Не представляю, как она смогла это пережить. В маленькой хрупкой девушке столько силы, сколько не то, что во мне, в сильных, взрослых, умудрённых опытом мужиках нет.
— Рассказывай.
— Пообещай, что ничего не станешь делать. — подрывается лицом ко мне, с мольбой заглядывая в глаза. — Если он поймёт, что я кому-то рассказала, то всю мою семью раздавит. Умоляю, Андрюша, пообещай.
— Обещаю. — чистая ложь.
Я убью его. Теперь уже точно знаю. За то, что он сделал тогда. За то, что сегодня сделал я. За то, что Кристине приходится жить с таким грузом.
Фурия опускается обратно. Прижимается ухом и какое-то время просто слушает, какую неровную линию выдаёт моё сердце. Загребает кислород и начинает рассказ, который наживую рвёт на части.
— Мне было семнадцать, когда мы решили пожениться. На самом деле мы много лет знакомы. Он старше на шесть лет. Он казался мне взрослым, красивым, далёким, недоступным. В очередной визит к нам мы начали общаться. Я тогда уже стала более взрослой, раскованной. Он смотрел, а я стеснялась. Только с ним так было. — ревность глушит её слова. Закрываю глаза и яростно дышу. — Я влюбилась в него.
— Блядь. — высекаю неконтролируемо.
— Не бесись. — тихо просит Крис, коснувшись губами шеи. — Только когда встретила тебя, поняла, что такое любить по-настоящему. А тогда была обычная детская влюблённость. Отрицать глупо. — пожимает плечами. Целует в подбородок. Я крепче обнимаю. — Тебя люблю. По-взрослому. Так, как быть не должно.

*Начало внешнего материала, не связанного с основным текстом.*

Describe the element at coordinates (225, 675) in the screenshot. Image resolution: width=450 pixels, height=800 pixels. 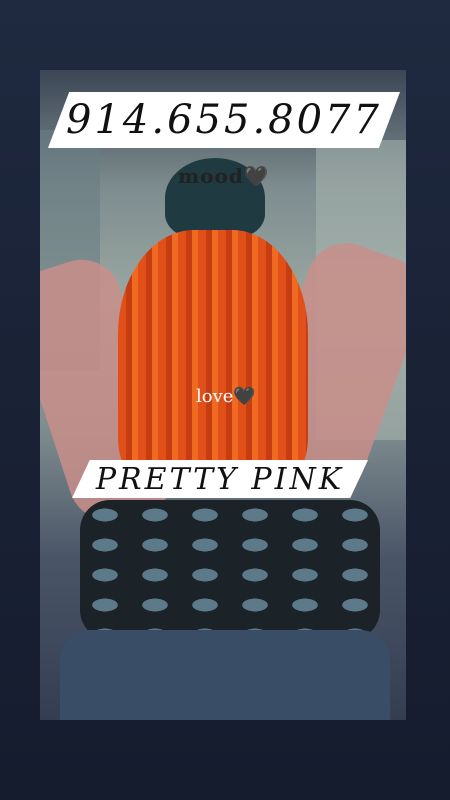
I see `jeans` at that location.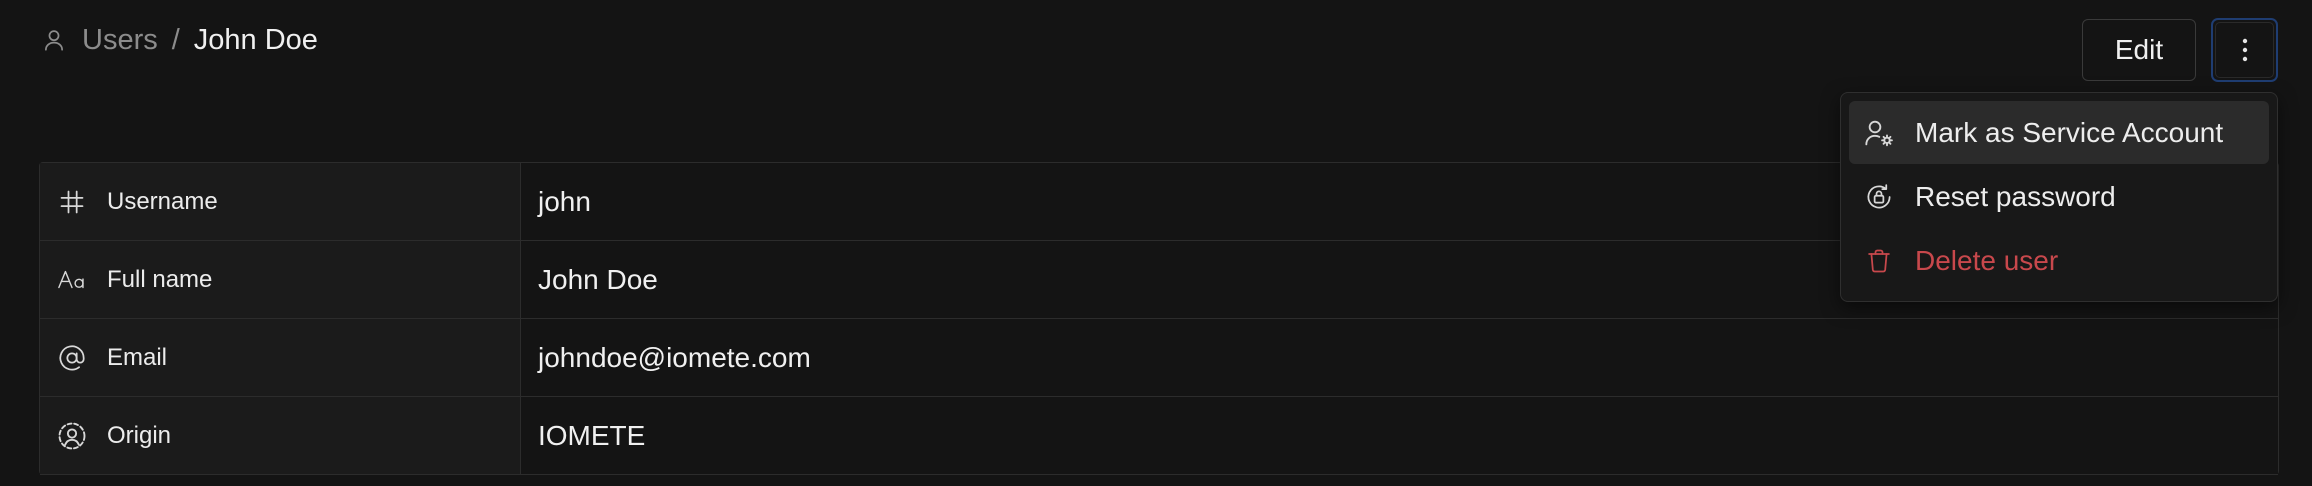  I want to click on label-cell: Email, so click(280, 358).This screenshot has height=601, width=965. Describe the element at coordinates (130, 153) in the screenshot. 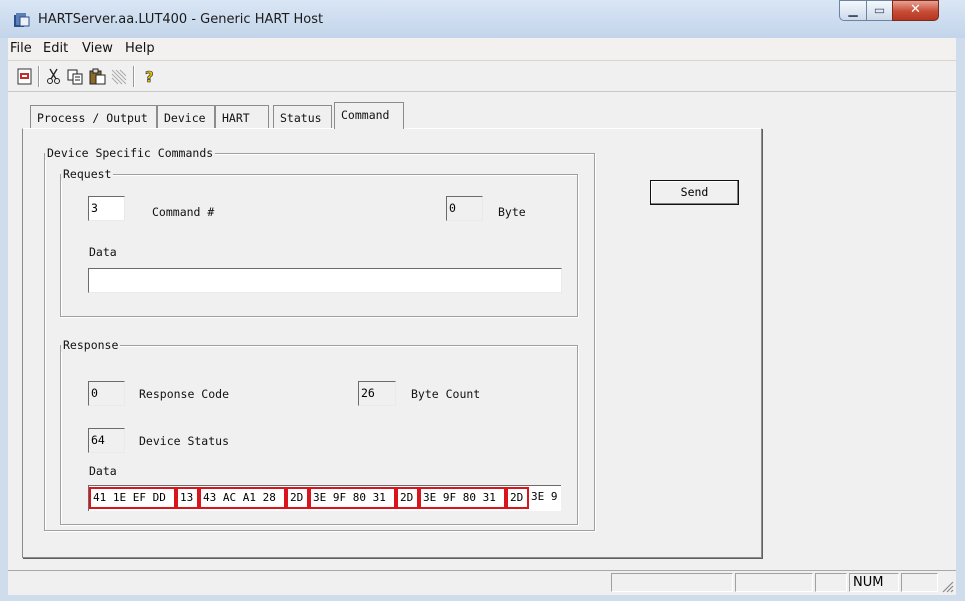

I see `group-label: Device Specific Commands` at that location.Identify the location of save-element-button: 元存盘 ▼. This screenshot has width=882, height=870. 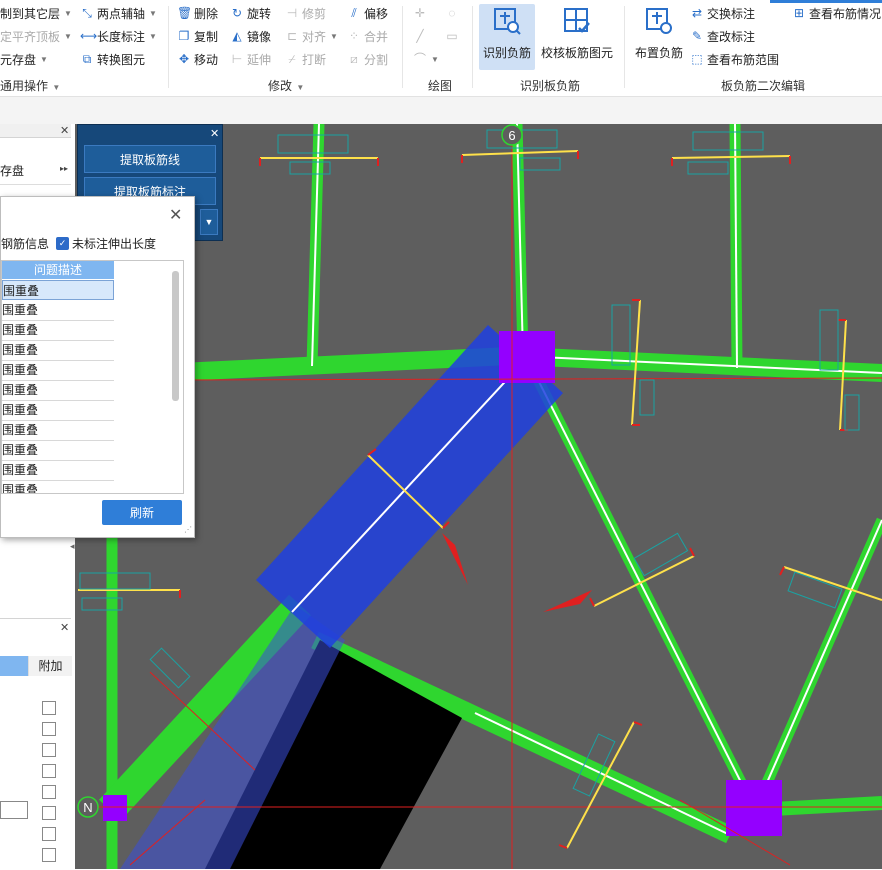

Тогда думала так о нём, но не с чем сравнивать было. Мы после той встречи много общались в сети, по телефону, по видео. Он в любви признавался. Предлагал пожениться. Я на седьмом небе была. Но меня быстро оттуда спустили. Шмякнули так, что долго оклиматься не могла. Он приехал с отцом на моё восемнадцатилетие. Галантный, красивый, с безупречными манерами. Начал только в ФСБ служить. На него все мои подруги смотрели, а он только мой был. Ну, я так думала. — хмыкает грустно. — Через несколько дней объявили о намерении пожениться. Наши папы так радовались. Я летала. Упала. — пауза. — Разбилась. — длинная пауза. Раздробленный вздох. — Мы тогда долго праздновали. Уже далеко за полночь было. Мы сидели за столом, а я постоянно его взгляд чувствовала. И он уже не казался мне тёплым. А каким-то холодным, властным, тяжёлым. Решила, что просто устала. Пошла спать. Саша вызвался проводить до номера. Папа на моё совершеннолетие устроил настоящий праздник. Арендовал добрую половину гостиницы на заливе на целую неделю. Все мои подружки там были. Саша… — запинается. Шумно сглатывает. Чувствую её слёзы на груди. Как кислота жжёт. Ласково перебираю её волосы. — Он как-то резко схватил меня за локоть. Толкнул в стену. Я сильно ударилась, а он целоваться полез. Я испугалась. Ударила его, оттолкнула и убежала. Всю ночь себя винила и до рассвета к нему пошла извиниться. А он там с моей подругой. Боже, я не хочу рассказывать, что дальше было. — всхлипывает болезненно, царапая мои плечи. Целую влажный висок. Не настаиваю. Кристина сама продолжает немного позже. — Только кричать начала, а он ударил.